Base64 Encoding: When to Use It (and When You Absolutely Should Not)
Base64 appears in JWT tokens, email attachments, data: URLs, API responses, and configuration files. It is so common that many developers treat it as a security feature — which it absolutely is not.
Base64 is an encoding scheme, not encryption. It transforms binary data into printable ASCII text. Anyone can decode it in one line of code. Understanding when Base64 helps — and when it creates a false sense of security — is essential for building secure applications.
This guide covers the practical use cases, the mistakes to avoid, and how to work with Base64 safely in your projects.
What Base64 actually does
Computers store data as bytes. Many transport formats — JSON, XML, email, URLs — work best with text.

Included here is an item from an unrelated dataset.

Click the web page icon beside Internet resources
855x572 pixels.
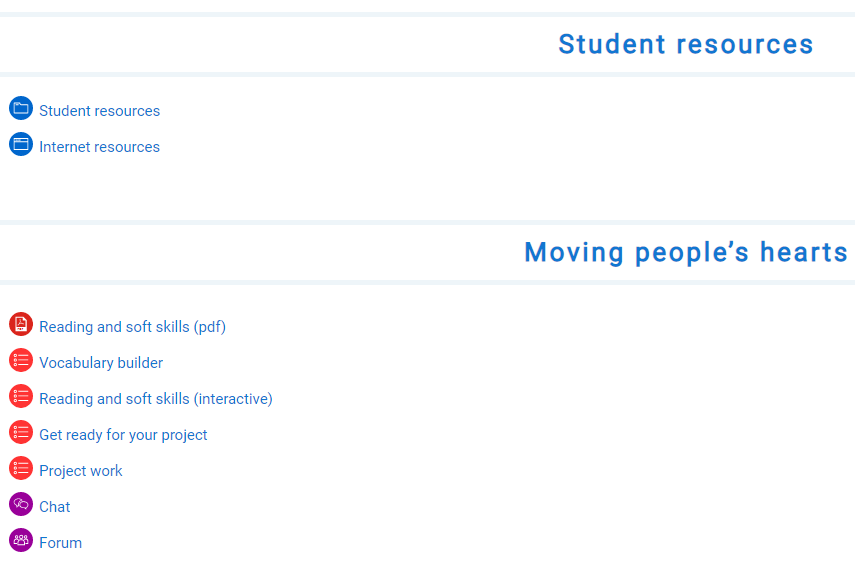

Base64 solves a simple problem: how do you represent arbitrary binary data using only safe printable characters?
It takes every 3 bytes of input and represents them as 4 ASCII characters from a 64-character alphabet (A–Z, a–z, 0–9, +, /). The output is roughly 33% larger than the original data.
Hello → SGVsbG8=
That = at the end is padding. Decoding SGVsbG8= always gives you back Hello. The transformation is fully reversible and requires no key.
This is fundamentally different from AES encryption, which requires a secret key and produces output that cannot be reversed without it.
When you SHOULD use Base64
1. Embedding binary data in JSON or XML
JSON cannot natively represent raw bytes. APIs often return images, PDFs, or certificates as Base64 strings:
{
"filename": "report.pdf",
"content": "JVBERi0xLjQKJcfsj6IKNSAwIG9iago8PC9MZW5ndGggNiAwIFI..."
}
The receiver decodes the string back to bytes and saves or processes the file.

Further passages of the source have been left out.